Working with a multidisciplinary team of genetic counselors, specialists, gynecologists, primary care doctors, surgeons, and pathologists, Roper and Wolf review a patient’s family history of cancer, detailed health history, environmental exposures, and genetic testing results, and then provides a personalized cancer risk assessment that may ultimately reveal the presence of a mutation in other members of the patient’s family. They also work in concert with gastrointestinal pathologists, geneticists, oncologists, and surgeons to develop a patient-specific plan that may include regular endoscopy, colonoscopy, imaging, surgery, and/or medications to reduce the risk of developing cancer.   

“Once you diagnose the cancer syndrome in one person, you can often make the diagnosis in many family members,” Roper says, adding that greater awareness of Lynch syndrome is needed because “you would have to think of it in order to test for it. For example, a patient may have colon cancer, but it may appear as sporadic cancer without the underlying germline genetic mutation.”

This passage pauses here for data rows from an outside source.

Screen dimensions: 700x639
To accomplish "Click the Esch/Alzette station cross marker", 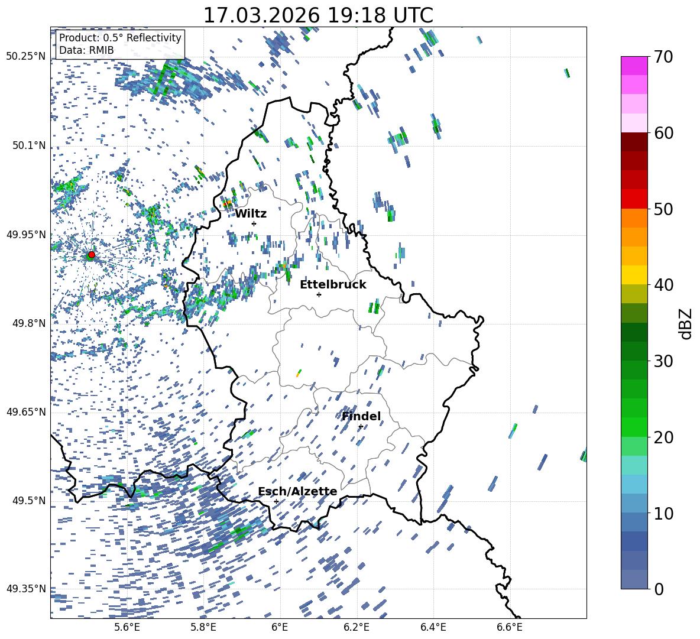I will (276, 501).
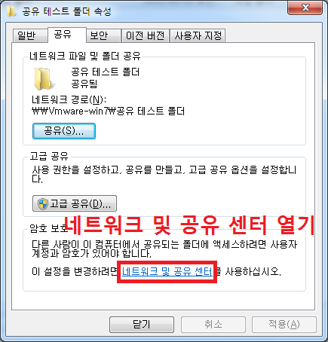Switch to the 사용자 지정 tab
328x342 pixels.
pos(198,35)
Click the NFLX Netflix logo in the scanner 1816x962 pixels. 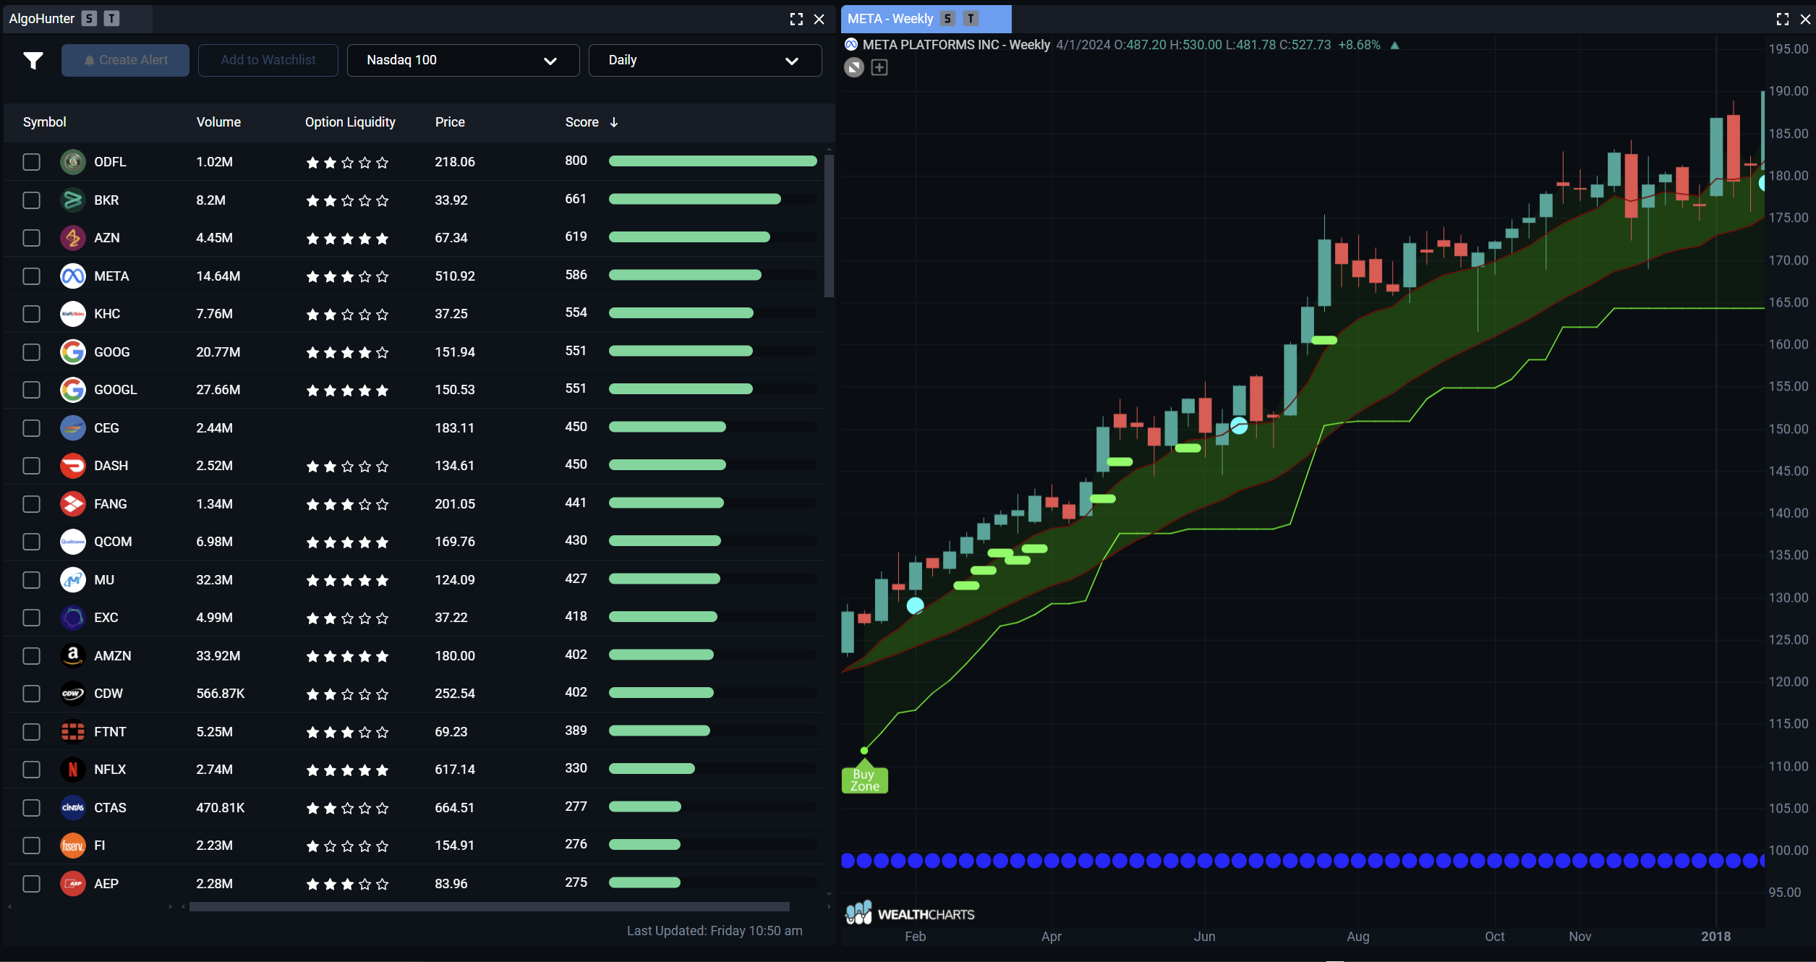(x=72, y=770)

Another effective way to identify patients with Lynch syndrome is to test all colorectal cancers for the disease. “We are now doing universal testing by staining tumors for different proteins on the tumor itself and picking up on cases that way,” Roper adds. “If there is loss of specific proteins that are involved in the repair of DNA defects, then it can be an indication of Lynch syndrome and a reason to refer a patient for genetic testing.”

In patients with Lynch syndrome, genetic testing shows germline mutation of the MLH1, MSH2, PMS2, or MSH6 genes, which indicates a loss of an important protein that’s involved in DNA repair. What’s more, the mutation appears in every cell at birth, which increases the risk of developing cancer in multiple areas of the body.

While Roper recommends that most patients with Lynch syndrome undergo a colonoscopy every year, he says there is still a risk of developing colon cancer that can be missed even with an intensive colonoscopy. “I often recommend that patients take an aspirin every day; ongoing studies are looking into the proper dosage, but it has been found to significantly reduce the risk of developing colon cancer by about 60%,” he adds.